‘The earth shows up those of value and
those who are good for nothing.’ - a peasant judgement from Jean Pierre Vernant’s, Mythe
et Pensee Chez les Grecs
Rain
and the promise of more later. I take the early Saturday bus from Dawlish to
Newton. With just half a dozen passengers I’m free to enjoy the Teign estuary
and what I know to be Hay Tor in low cloud.
A
leisurely cooked breakfast at the Carlton Café before Verity picks me up at
9,00am. She’d e-mailed a couple of days before to confirm, doubtful about the
weather, I’d replied I would be there whatever the weather. After all, as Billy
Connelly famously said: ‘There’s no such thing as bad weather, just the wrong
clothing!’
We
speak of when we’d last met, and visited the Dawlish Garden Trust, which has a
long history of trying to provided training and employment opportunities for
people with learning disabilities, and of what we might learn from them.
It’s
great to be a passenger with someone on the way to BCW who knows the route so
well she doesn’t have to consciously think about it - she gives me a long
explanation of what a Community Interest Company is, and how the project is
about to become one.
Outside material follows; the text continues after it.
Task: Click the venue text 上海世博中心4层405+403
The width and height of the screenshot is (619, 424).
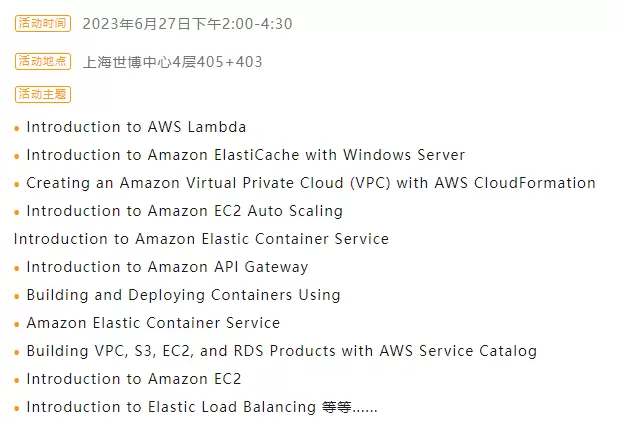Action: point(172,62)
And I tell her that the bureaucratic trick I want to
pull-off, is at one and the same time, to be part of the setting up of the
project and, as a client of mental health services, be referred to it!
We
stop by the farm to pick up bits and pieces for today’s task, planning and
making a start on the quarry barn - which hopefully can be the base for
activity around the beacon. I pause, roll a cigarette, absorb the rush of
silence, slowly pick up new sounds and see movements on another scale. I feel
suddenly jealous, and I’m someone who lives with the sound of the sea and a
view of the coast!
Was
it eight or nine of us huddled in barn? As the rain got heavier, discussion
turns to what needs doing, who can do what, what can be got on the cheap or for
free. Then suddenly after thirty minutes or so, we’re a group.
The
barn could become simply somewhere to find protection from the weather, but
equally it could serve as a workshop or classroom. There’s a real possibility
of a wood burning stove, but first it needs a floor and the two open sides
enclosing. But the barn already has a history, and a sound timber frame, it
doesn’t want transforming too much. There’s a hot drink for those who want it.
Then Simon gets the itch to be doing.
We
start clearing the overgrown vegetation from around the back and side of the
barn, and we all chip in and the group holds for an hour or so. By the end
there is the makings of a bonfire and a pile of scrap on the trailer.